Increased error rate on our API
Incident Report for Virtuoso
Postmortem

On Tuesday 16 July around 06:40 UTC, during a regular update of the platform on all environments we had a severe service degradation on the EU production environment. Usually this would trigger an automatic rollback of the update, but in this specific circumstance only a few of the services were able to return to the previous version, requiring manual intervention to restore full service availability.

Alarms in place immediately warned the team that something unexpected occurred and some services were not being able to initialize the new versions. After analyzing the data available and impact of potential decisions, at 07:20 UTC the team triggered a manual downgrade of the service back to the previously known working version, restoring full availability at 08:10 UTC.

We are sorry for the inconvenience caused to our customers affected by this outage. This falls below the standard of operational excellence that we wish to provide to our users.
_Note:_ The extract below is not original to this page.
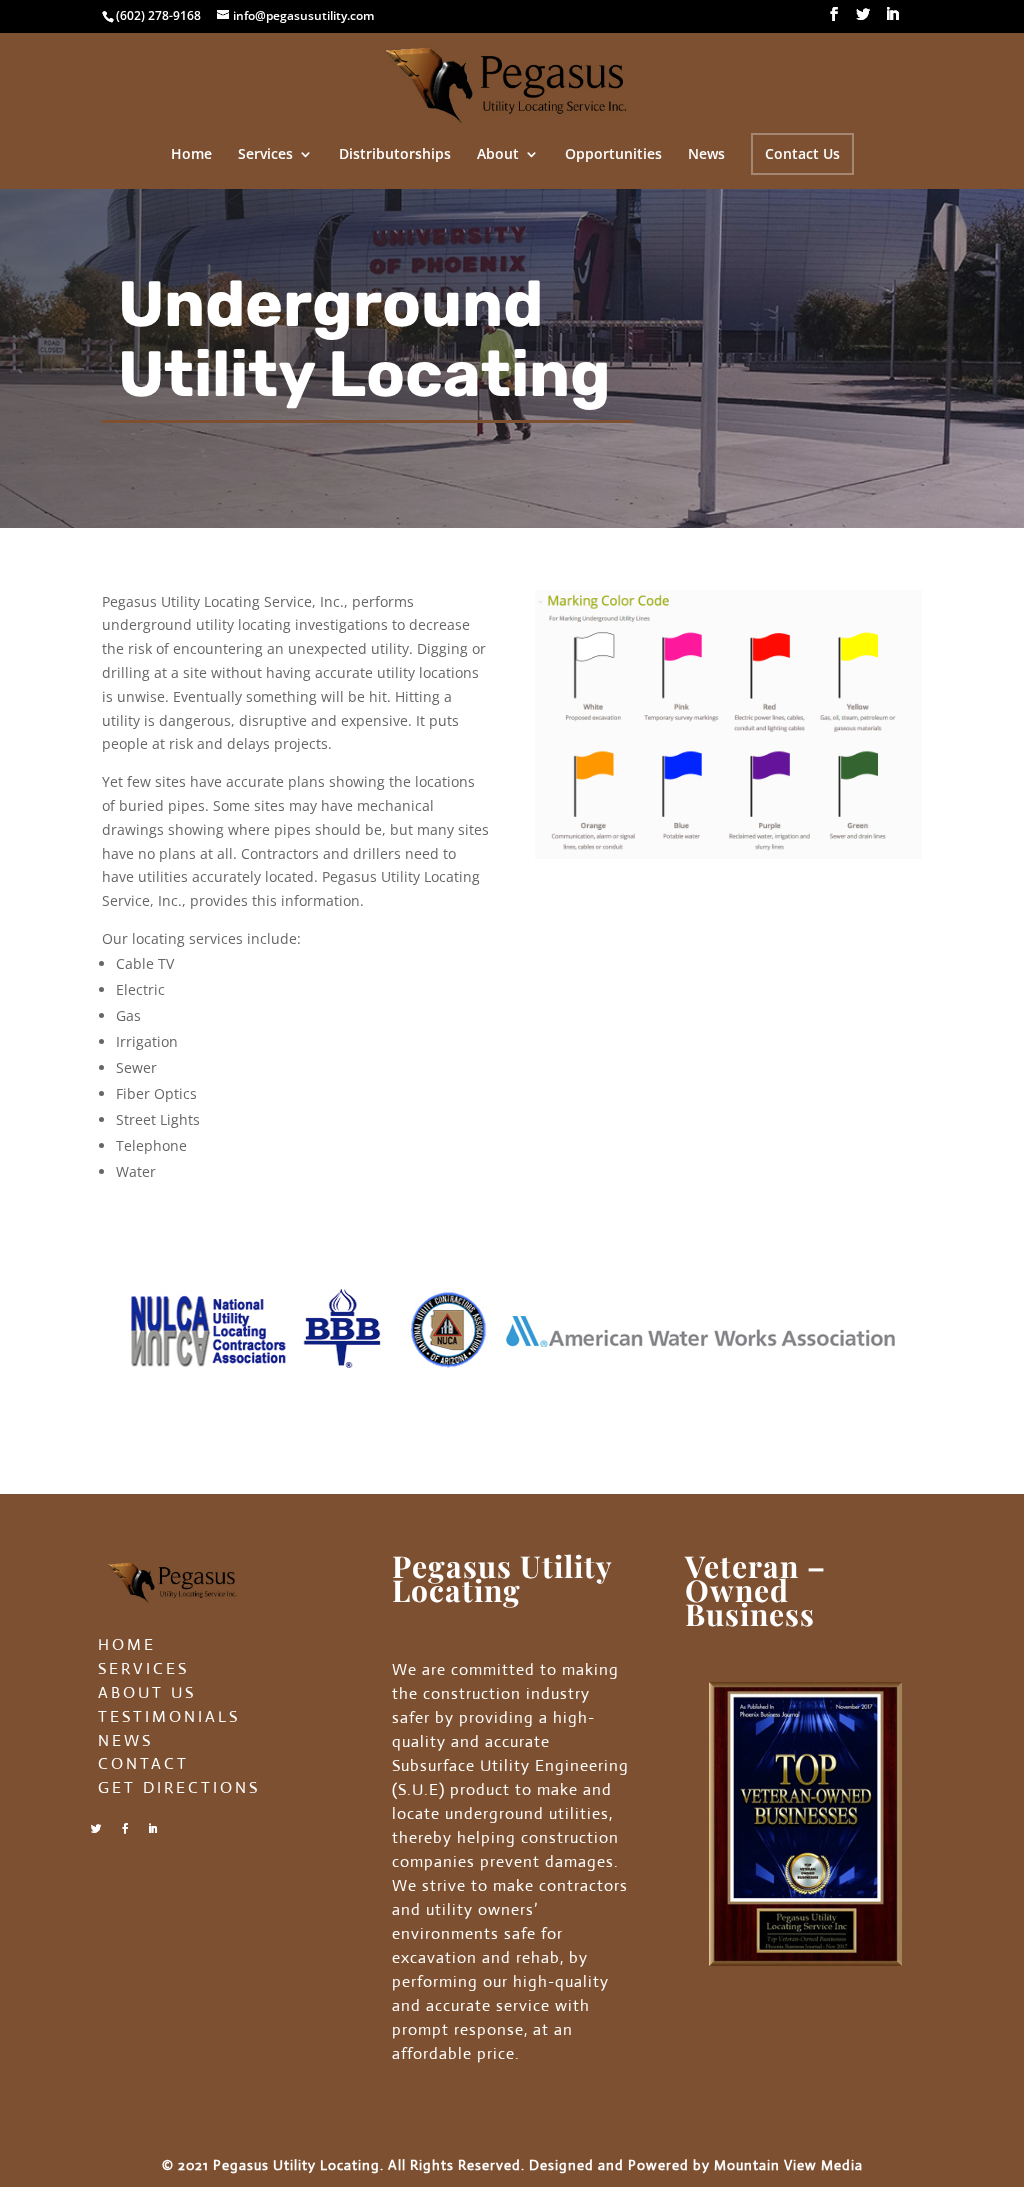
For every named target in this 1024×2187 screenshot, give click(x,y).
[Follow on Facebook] (125, 1829)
We have implemented and released a product change that hardened the automated capabilities of the platform to recover in the scenario described.

Posted Jul 17, 2024 - 09:42 UTC

Resolved
This incident has been resolved.
Posted Jul 16, 2024 - 09:05 UTC
Monitoring
A fix has been implemented and we are monitoring the results.
Posted Jul 16, 2024 - 07:51 UTC
Identified
The issue has been identified and a fix is being implemented.
Posted Jul 16, 2024 - 07:42 UTC
Investigating
We are currently investigating this issue.
Posted Jul 16, 2024 - 06:50 UTC
This incident affected: Application & API and Jobs and bot cluster.